Please note this is not a ploy for any holiday gift giving, just befuddlement. Would it not be cool to have Evernote on my phone? Or Epicurious? Or be able to implement one of those auto-shut-off-when-phone-senses-it's-in-a-car dealios? Or map all my Africa travel down to the clinic level?

Advertisers are so damn good at creating a need. Curse you and your slick Flash popups!

Tuesday, November 17, 2009

Update

I think it's been about 80 million years since I last posted. Lots of things going on.

- I returned to Baltimore to get my Nigerian visa and promptly got a big ol' fever, which was probably not really the swine flu, but was enough like the swine flu that I wasn't able to go to Nigeria, even though
- I did in fact receive my Nigerian visa in time.

- USAID made me a job offer that was pretty dang awesome.

- Nick and Johanna had their baby! Oscar.

- CCP made a counter offer in order to keep me in Baltimore. And I'm taking it. Despite all my professional heroes telling me to take the USAID job, because it will be good for my career, etc. Basically, it boils down to: a) I can get a lot of similar job experience at CCP and b) I don't have to commute in order to do that and c) all things being thus more or less equal, sort of kind of, I would rather spend those 3 hours with Joshua, Kima, and my other interests rather than on the MARC train with my New Yorkers. I'm sure I will regret at some points not taking on the badassness of the USAID job, but hey, that's the breaks. The feeling that I have now, after taking this counter offer (read: promotion!) is, I would say, "happiness", whereas the feeling I had after waking up thinking I would take the USAID job I would have to classify as "sad, and putting career ahead of family, for maybe some not super good reasons".
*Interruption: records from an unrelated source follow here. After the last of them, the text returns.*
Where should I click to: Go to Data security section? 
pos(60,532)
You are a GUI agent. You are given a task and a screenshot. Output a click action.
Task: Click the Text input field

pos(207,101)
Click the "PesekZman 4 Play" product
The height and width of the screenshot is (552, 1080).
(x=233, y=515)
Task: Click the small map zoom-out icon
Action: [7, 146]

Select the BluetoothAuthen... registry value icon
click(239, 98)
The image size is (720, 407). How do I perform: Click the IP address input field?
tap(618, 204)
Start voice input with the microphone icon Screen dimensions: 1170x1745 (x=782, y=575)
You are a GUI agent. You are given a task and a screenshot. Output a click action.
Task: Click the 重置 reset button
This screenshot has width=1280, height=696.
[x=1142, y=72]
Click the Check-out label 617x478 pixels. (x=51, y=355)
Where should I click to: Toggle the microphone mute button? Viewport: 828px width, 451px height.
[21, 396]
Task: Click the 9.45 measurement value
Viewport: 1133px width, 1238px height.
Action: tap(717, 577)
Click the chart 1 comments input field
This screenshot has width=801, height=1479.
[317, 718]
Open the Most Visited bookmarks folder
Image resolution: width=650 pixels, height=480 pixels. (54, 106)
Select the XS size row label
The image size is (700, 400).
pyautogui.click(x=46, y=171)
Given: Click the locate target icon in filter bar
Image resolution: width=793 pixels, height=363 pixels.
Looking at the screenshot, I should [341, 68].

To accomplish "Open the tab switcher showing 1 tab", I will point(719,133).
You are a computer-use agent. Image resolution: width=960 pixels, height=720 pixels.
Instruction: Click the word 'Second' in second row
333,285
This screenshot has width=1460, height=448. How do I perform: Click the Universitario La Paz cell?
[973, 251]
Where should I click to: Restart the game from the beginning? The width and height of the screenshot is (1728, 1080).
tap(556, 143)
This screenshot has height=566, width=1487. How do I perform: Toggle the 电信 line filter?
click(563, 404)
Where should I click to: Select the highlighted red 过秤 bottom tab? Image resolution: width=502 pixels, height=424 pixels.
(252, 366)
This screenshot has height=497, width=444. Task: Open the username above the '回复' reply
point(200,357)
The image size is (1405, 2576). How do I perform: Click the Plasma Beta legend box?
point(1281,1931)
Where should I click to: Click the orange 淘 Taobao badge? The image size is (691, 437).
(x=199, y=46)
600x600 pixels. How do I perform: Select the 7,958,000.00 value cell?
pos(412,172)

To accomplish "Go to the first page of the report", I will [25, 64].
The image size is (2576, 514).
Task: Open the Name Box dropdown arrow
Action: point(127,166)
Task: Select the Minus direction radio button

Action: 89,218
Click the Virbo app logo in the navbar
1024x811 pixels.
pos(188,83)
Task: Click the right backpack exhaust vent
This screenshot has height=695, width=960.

So you know everything works out.

Second:
I have been reading 'quirky' and 'indie' wedding blogs like a maniac and using Evernote to file all the ideas I can steal from them. I don't think I will blog much about the wedding planning. It's pretty boring. Not that we will have a boring wedding, no sirree, but who wants to see the sausage being made?

Third:
Joshua and I took Kima for a walk at Jerusalem Mills and we let her off leash (which *gasp*, illegal!) and hullo, it was totally fine. This dog just wants to cuddle, she is not liable to run off after anything, because I am the most interesting thing to her. To the point that when cutting her nails later that evening, she freaked out in Joshua's chokehold, and came over to me, all "Mom, I'm scared, he's scaring me, don't let him squeeze me like that!" and just LET ME cut her nails, no trouble at all. Good doggie!!

Sunday, November 01, 2009

Oh, Nigeria

Nigeria embassy wouldn't give me a visa here in Dakar, because I do not have a Senegalese residency permit. A small Nigerian offered to take me to the Police Whatsit to get said permit, quickly, and without them asking me all the usual annoying questions. I declined. Lagos doesn't offer visas on arrival, and it's illegal to send one's passport back to the states to get a visa (or with someone else, for that matter).

So either I:
a) go back to the states a bit early from Dakar, get my visa, and return to Nigeria within a week or
b) ef Nigeria and stay in Dakar to do more work here or
c) ef Nigeria and go home to regularly scheduled programming.

Much depends on how much it will cost to change my flights, and whether or not my collaborators on the Nigeria workshop are willing to let me bail.

Also, two men are up in my ceiling draining water that has been gurgling up there for a couple days. Looks kinda messy in there.